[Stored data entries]
- - - -
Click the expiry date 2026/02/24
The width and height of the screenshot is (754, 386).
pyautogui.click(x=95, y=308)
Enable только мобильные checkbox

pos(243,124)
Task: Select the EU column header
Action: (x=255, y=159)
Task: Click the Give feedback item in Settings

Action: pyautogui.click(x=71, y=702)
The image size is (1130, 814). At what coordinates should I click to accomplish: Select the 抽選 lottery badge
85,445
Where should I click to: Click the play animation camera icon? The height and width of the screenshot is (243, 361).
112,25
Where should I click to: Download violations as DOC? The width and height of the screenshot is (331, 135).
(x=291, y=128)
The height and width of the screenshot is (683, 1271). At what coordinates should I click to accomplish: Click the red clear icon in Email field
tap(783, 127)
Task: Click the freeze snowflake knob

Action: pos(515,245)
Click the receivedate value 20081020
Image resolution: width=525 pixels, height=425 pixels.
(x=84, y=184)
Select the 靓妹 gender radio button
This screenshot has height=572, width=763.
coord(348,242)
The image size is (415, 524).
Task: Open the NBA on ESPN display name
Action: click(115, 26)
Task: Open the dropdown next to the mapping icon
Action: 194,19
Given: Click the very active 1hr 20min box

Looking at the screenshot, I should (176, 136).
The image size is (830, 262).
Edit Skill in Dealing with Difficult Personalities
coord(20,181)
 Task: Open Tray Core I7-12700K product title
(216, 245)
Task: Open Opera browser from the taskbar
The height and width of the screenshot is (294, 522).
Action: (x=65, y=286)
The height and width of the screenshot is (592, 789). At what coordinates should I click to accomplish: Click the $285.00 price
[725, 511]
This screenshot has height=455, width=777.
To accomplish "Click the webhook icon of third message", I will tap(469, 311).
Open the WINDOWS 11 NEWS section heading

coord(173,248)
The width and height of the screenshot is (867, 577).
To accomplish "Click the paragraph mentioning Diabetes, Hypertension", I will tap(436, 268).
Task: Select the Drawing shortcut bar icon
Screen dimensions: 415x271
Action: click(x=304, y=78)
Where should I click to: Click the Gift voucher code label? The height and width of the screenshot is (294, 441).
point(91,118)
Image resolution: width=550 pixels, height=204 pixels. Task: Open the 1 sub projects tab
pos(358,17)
- - - -
Task description. Using the data above, print exactly the lines from the line that contains "The width and height of the screenshot is (754, 386)." through the line that contains "Select the 靓妹 gender radio button", with both included.

Result below.
The width and height of the screenshot is (754, 386).
pyautogui.click(x=95, y=308)
Enable только мобильные checkbox

pos(243,124)
Task: Select the EU column header
Action: (x=255, y=159)
Task: Click the Give feedback item in Settings

Action: pyautogui.click(x=71, y=702)
The image size is (1130, 814). At what coordinates should I click to accomplish: Select the 抽選 lottery badge
85,445
Where should I click to: Click the play animation camera icon? The height and width of the screenshot is (243, 361).
112,25
Where should I click to: Download violations as DOC? The width and height of the screenshot is (331, 135).
(x=291, y=128)
The height and width of the screenshot is (683, 1271). At what coordinates should I click to accomplish: Click the red clear icon in Email field
tap(783, 127)
Task: Click the freeze snowflake knob

Action: pos(515,245)
Click the receivedate value 20081020
Image resolution: width=525 pixels, height=425 pixels.
(x=84, y=184)
Select the 靓妹 gender radio button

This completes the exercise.